Burnham, it seems to me, lacks this lightness of touch: when he won’t stop banging on about the fact he grew up in the north, it feels uncomfortably like he means it. And to take yourself seriously in politics is sometimes to invite others to make jokes at your expense.

Then again, perhaps the problem is that Burnham isn’t quite sincere enough. Sadiq Khan genuinely is the son of a bus-driving immigrant: he may keep going on about it, but it is at least true. Burnham’s “just a northern lad” narrative is true, too, but excludes some crucial facts: that he went to Cambridge, and was working in Parliament aged 24. Perhaps that shouldn’t change how we interpret his story; but I fear, nonetheless, it does.

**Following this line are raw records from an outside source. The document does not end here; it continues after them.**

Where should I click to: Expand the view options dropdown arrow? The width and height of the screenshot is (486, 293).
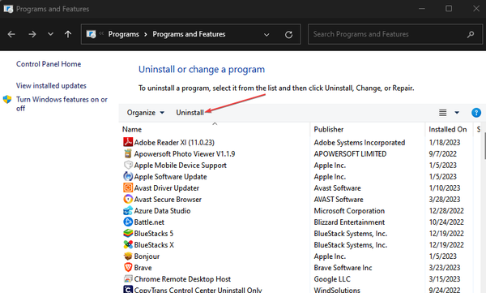tap(457, 113)
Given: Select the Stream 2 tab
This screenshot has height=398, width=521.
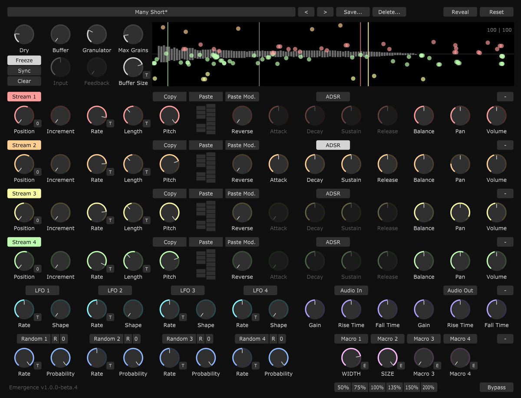Looking at the screenshot, I should coord(24,145).
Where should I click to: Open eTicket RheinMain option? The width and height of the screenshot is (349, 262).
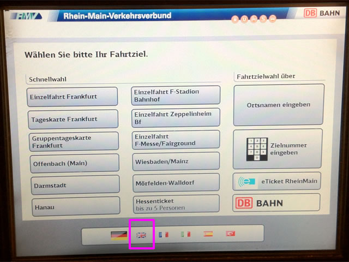pyautogui.click(x=276, y=181)
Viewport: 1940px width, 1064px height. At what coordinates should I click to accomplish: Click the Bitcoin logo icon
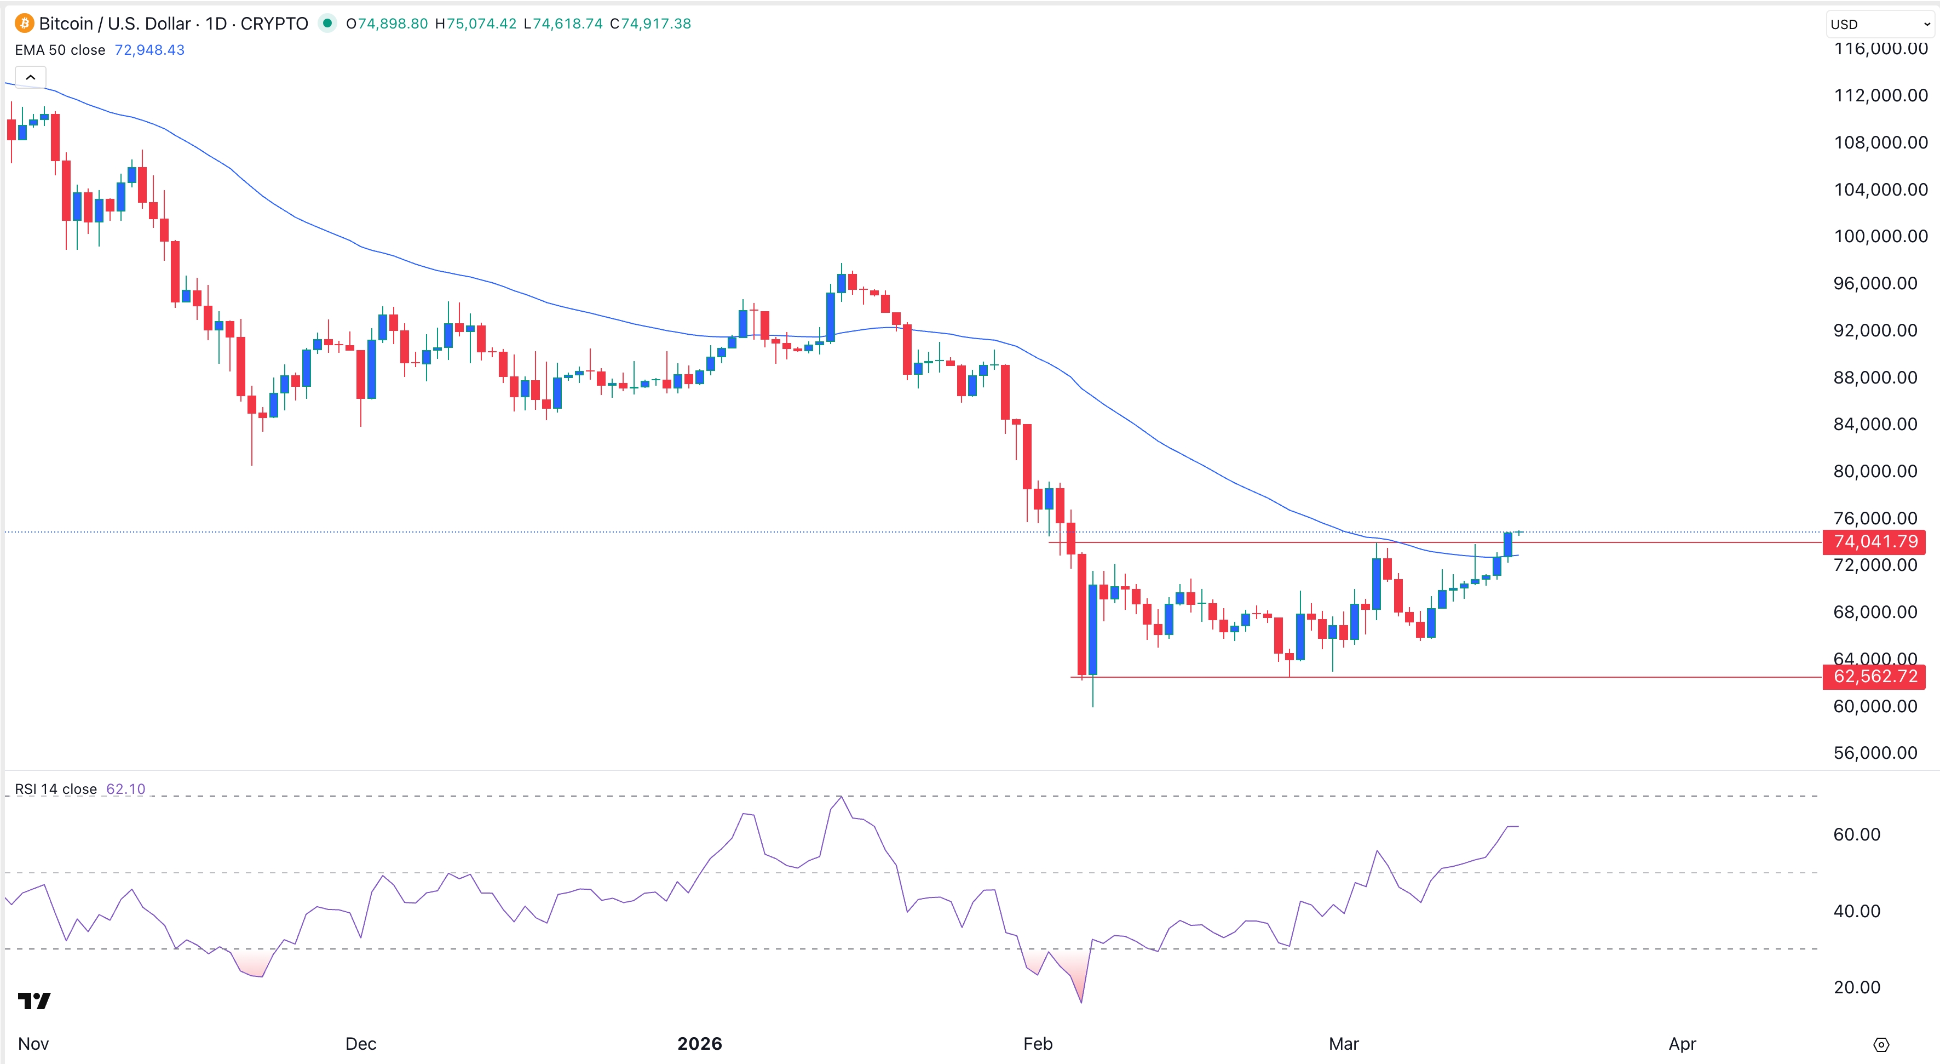click(x=25, y=23)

Maybe that’s not it, though: maybe I’m just another London media snob. Because Burnham did grow up at the disadvantaged end of the country, a region where, for too many people, chasing opportunities means leaving. The idea London is a city where the son of a bus driver can become mayor flatters our metropolitan self-image; the idea that a northerner who wants to build a career in politics has to head south at the earliest opportunity does the opposite. 

So if we roll our eyes when Burnham talks about the north, perhaps that reflects badly on us, not him: the opposite of northern chippiness is southern snobbery.

There’s one last possibility for why we may rate Sadiq Khan more highly than Andy Burnham: Sadiq Khan won. We can titter a little at the jokes and the fibs but he is, nonetheless, mayor of London. Andy Burnham is just the bloke who lost two Labour leadership campaigns.

At least – for now. In six weeks time, he’s highly likely to the first mayor of Greater Manchester. Slipperiness is not the worst quality in a mayor; and so much of the job will be about banging the drum for the city, and the region, that Burnham’s tendency to wear his northernness on his sleeve will be a positive boon.

Sadiq Khan’s stature has grown because the fact he became London’s mayor seems to say something, about the kind of city London is and the kind we want it to be. Perhaps, after May, Andy Burnham can do the same for the north – and the north can do the same for Andy Burnham.